HIGH QUALITY BOARDS DON'T NEED:
10 sata ports (who the hell has that many things connected?! 1 main SSD and 1-2 backup HDD.... 4-5 ports max)
6+ USB 3.* ports (seriously... keyboard, mouse and thumbdrive.. and maybe a usb hub.. 4 ports is enough)
10 USB 2.0 ports (I can't imagine needing more than 2-4 USB 2.0 ports...)
4 sata express ports (if you want to run fast drives use m.2 not sata express... sheesh... only need 2 of these, at best)
2 m.2 connections (I don't see the need to have more than one.. but hey, if you raid 0, these things would kill load times)
2 LAN ports (is there any real practical use to have 2 F'ing LAN ports?! Give us a Killer NIC built in with 1 port!)
Any form of onboard video connector (except perhaps hdmi for testing)

I really wish I could design, or help them figure this out. What I would love to see is a gaming motherboard with a GOOD built in audio chip. 2 rear & 1 front USB 3.0 and 1 front USB 3.1. A single HDMI connector (no va, displayport, and 2 hdmi). We only really need 1 m.2 port as one of those speedy drives is fast enough; if you want to include sata3 ports, give us like 4 of those and 2 sata express... at most. I doubt most normal gamers, including some who buy these boards (which I will be one of next year if someone makes a good one) actually have 3 cards in SLI or crossfire. In all likelihood they have a single card or dual cards at best. Modesty can be more sexy than overindulgence... I miss the days when Gigabyte would release its gaming motherboards and they were minimalist, but had everything a gamer NEEDED.

2 cents added.
 


Disagree with about half of that...

USB ports are dirt cheap and you can never have too many. Why would I want to have an extra USB hub hanging in space if I could just get a board with a pile more USB ports? People use USB to charge cellphones, for scanners, card-readers, external hard-drives, and boatloads of other stuff.

Same goes for the display outputs; not everyone is a gamer wanting to spend $200 on a GPU. If I want three displays off an iGPU, why stop me? DVI-I, HDMI, and a DP, please.

It's pretty common for high-end boards to use link aggregation so you get double the LAN bandwidth. This is important if you're moving stuff to/from SANs frequently. Also, an increasing number of people are using PCs as a router. Killer NICs are branding and nothing else.

M.2 can also be used for a WiFi card.

Largely agree on the SATA ports, though. Unless it's in use as a NAS.
 
Yea, for SATA ports, I used to use a board with six of these, and I ran out. Now i have one with 8, and have all of them in use, and use a RAID controller for extra. I don't think 10 is too many, but anything more than that is really pushing it, because you start to get to the point that you will have trouble fitting enough drives in a standard PC case to plug into them.

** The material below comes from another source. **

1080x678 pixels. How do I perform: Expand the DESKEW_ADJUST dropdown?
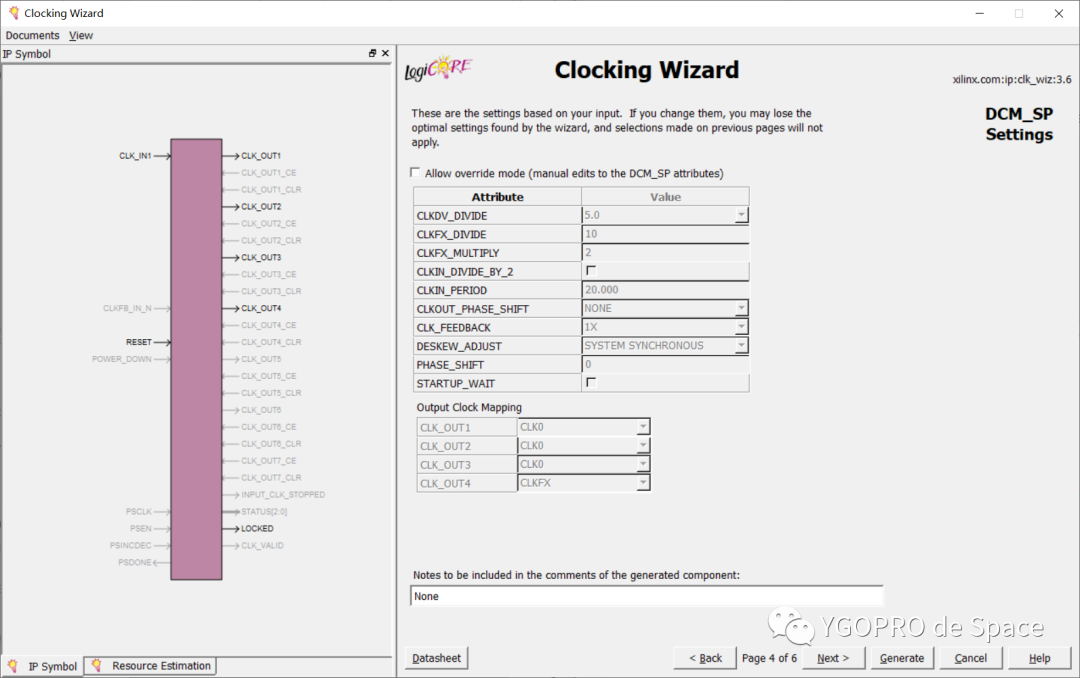(x=740, y=345)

I disagree for the USB ports a little bit. I definitely wouldn't want to use an external hub if I can avoid it. Happy to use the ones that go on the front of the PC case though. 6 USB 3.0 slots is probably plenty for most users, as it seems unlikely to me that users would use more than 6 USB 3.0 capable devices at a time. The only reason I think that OEMs shouldn't bother with more, is in situations like this where it starts sucking HSIO lanes away from other potential devices, in which case it would be much better to implement USB 2.0 pots instead. If that wasn't an issue, I'd say you can't have too many.

M.2 devices, I completely agree here. I honestly don't see the need to have more than two of these, especially given their cost at the moment. Although, later down the road when they are as cheap as HDDs I'd rather see nothing but these (though, possibly connected via some type of cable to conserve space on the motherboard) but that is a long ways off.

Ditto Someone Somewhere on the LAN and video ports.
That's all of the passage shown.